■ **Problem to work on**
The entries below are to be returned as written, with all pictures dropped.

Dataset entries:
┄┄┄┄┄┄┄┄┄┄
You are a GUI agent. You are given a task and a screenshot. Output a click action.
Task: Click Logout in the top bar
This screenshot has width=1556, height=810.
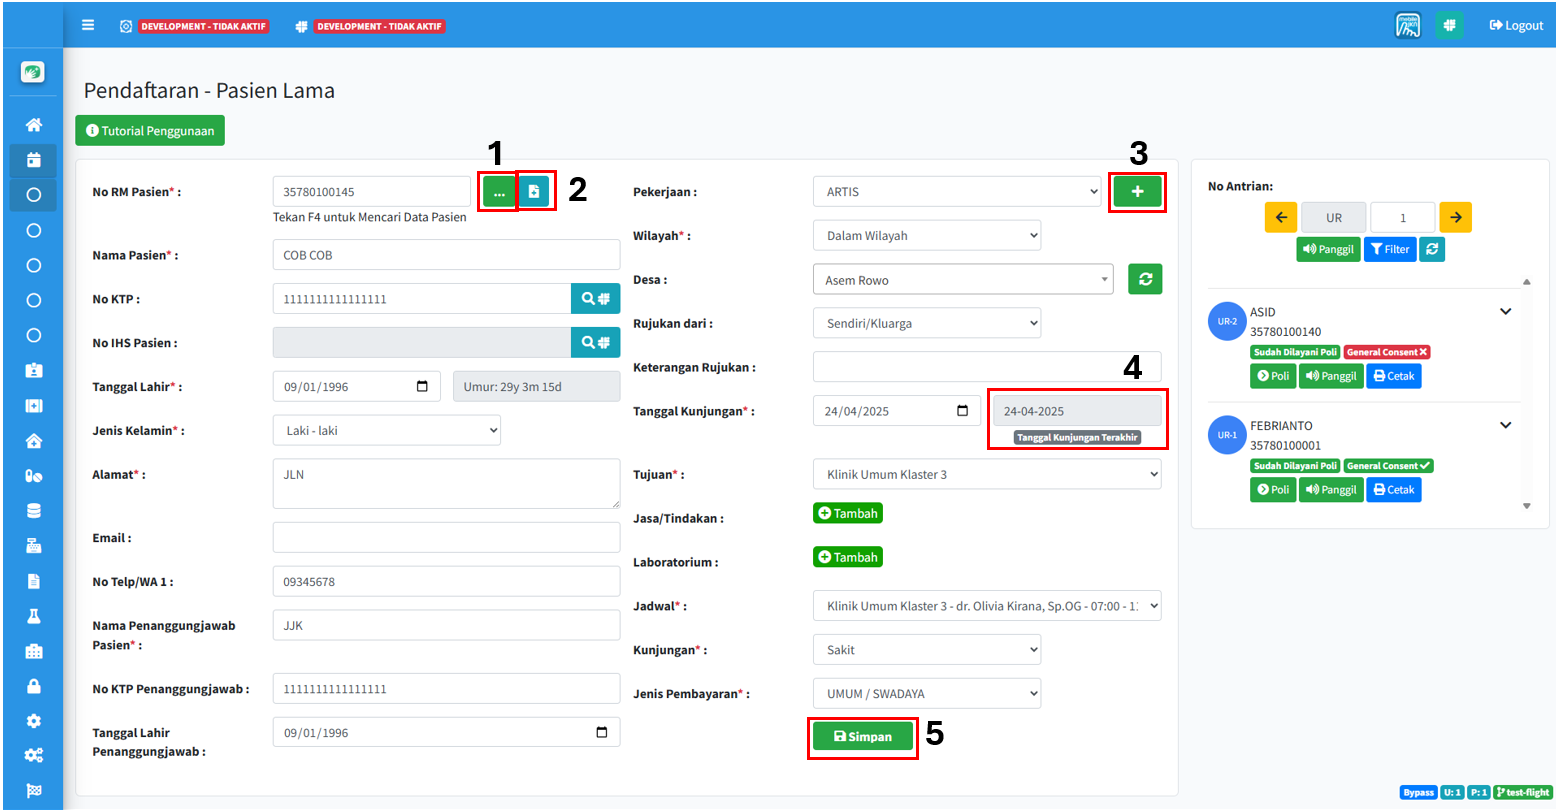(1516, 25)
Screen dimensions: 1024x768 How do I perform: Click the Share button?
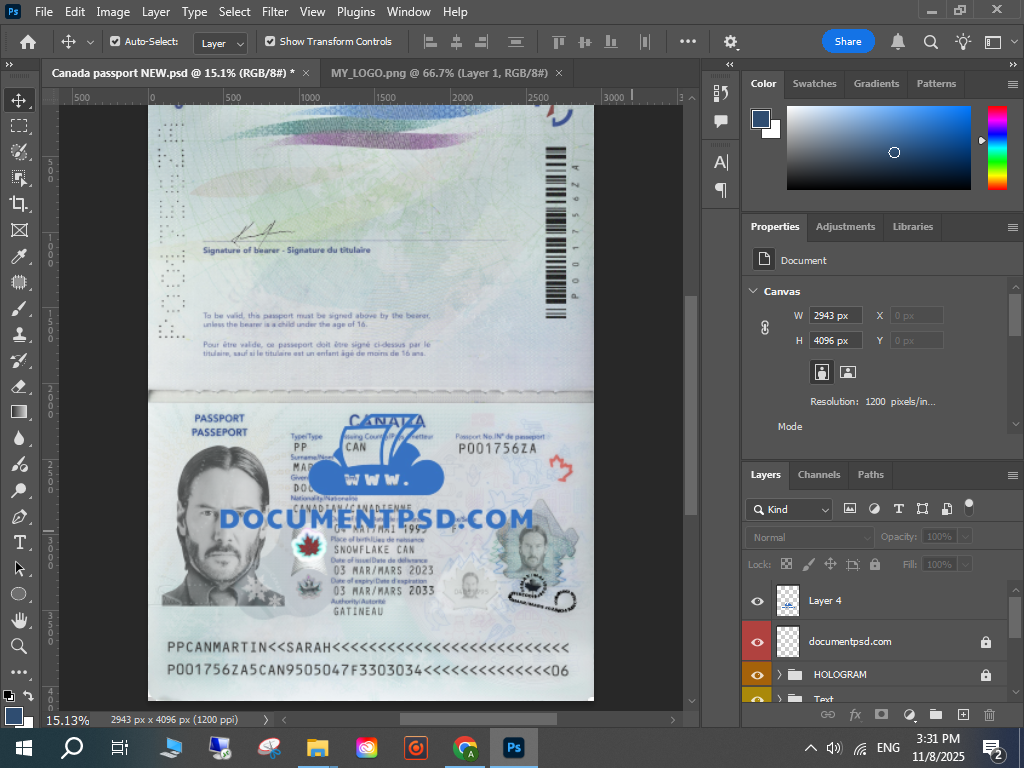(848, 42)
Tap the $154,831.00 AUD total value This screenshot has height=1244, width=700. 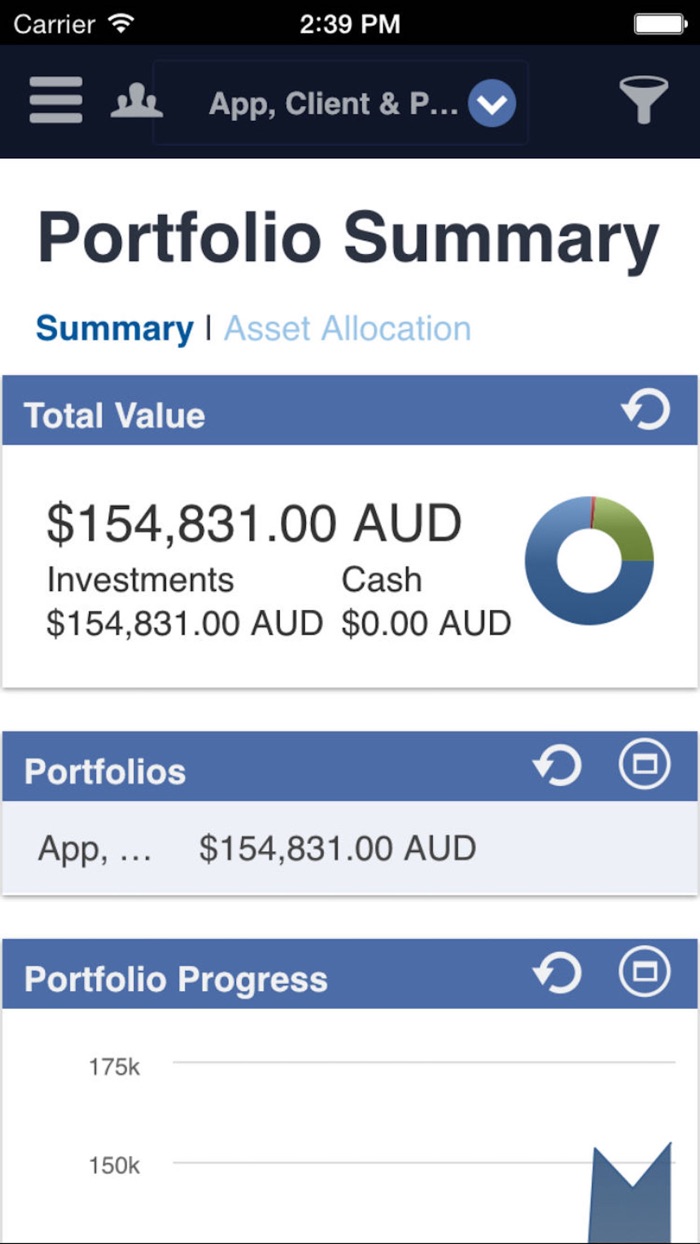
┄┄┄┄┄┄┄┄┄┄
■ **Response area**
You are a GUI agent. You are given a task and a screenshot. Output a click action.
Task: Click Logout in the top bar
This screenshot has width=1556, height=810.
(1516, 25)
Screen dimensions: 1024x768 How do I perform: Click the Share button?
(848, 42)
Tap the $154,831.00 AUD total value This screenshot has height=1244, width=700. 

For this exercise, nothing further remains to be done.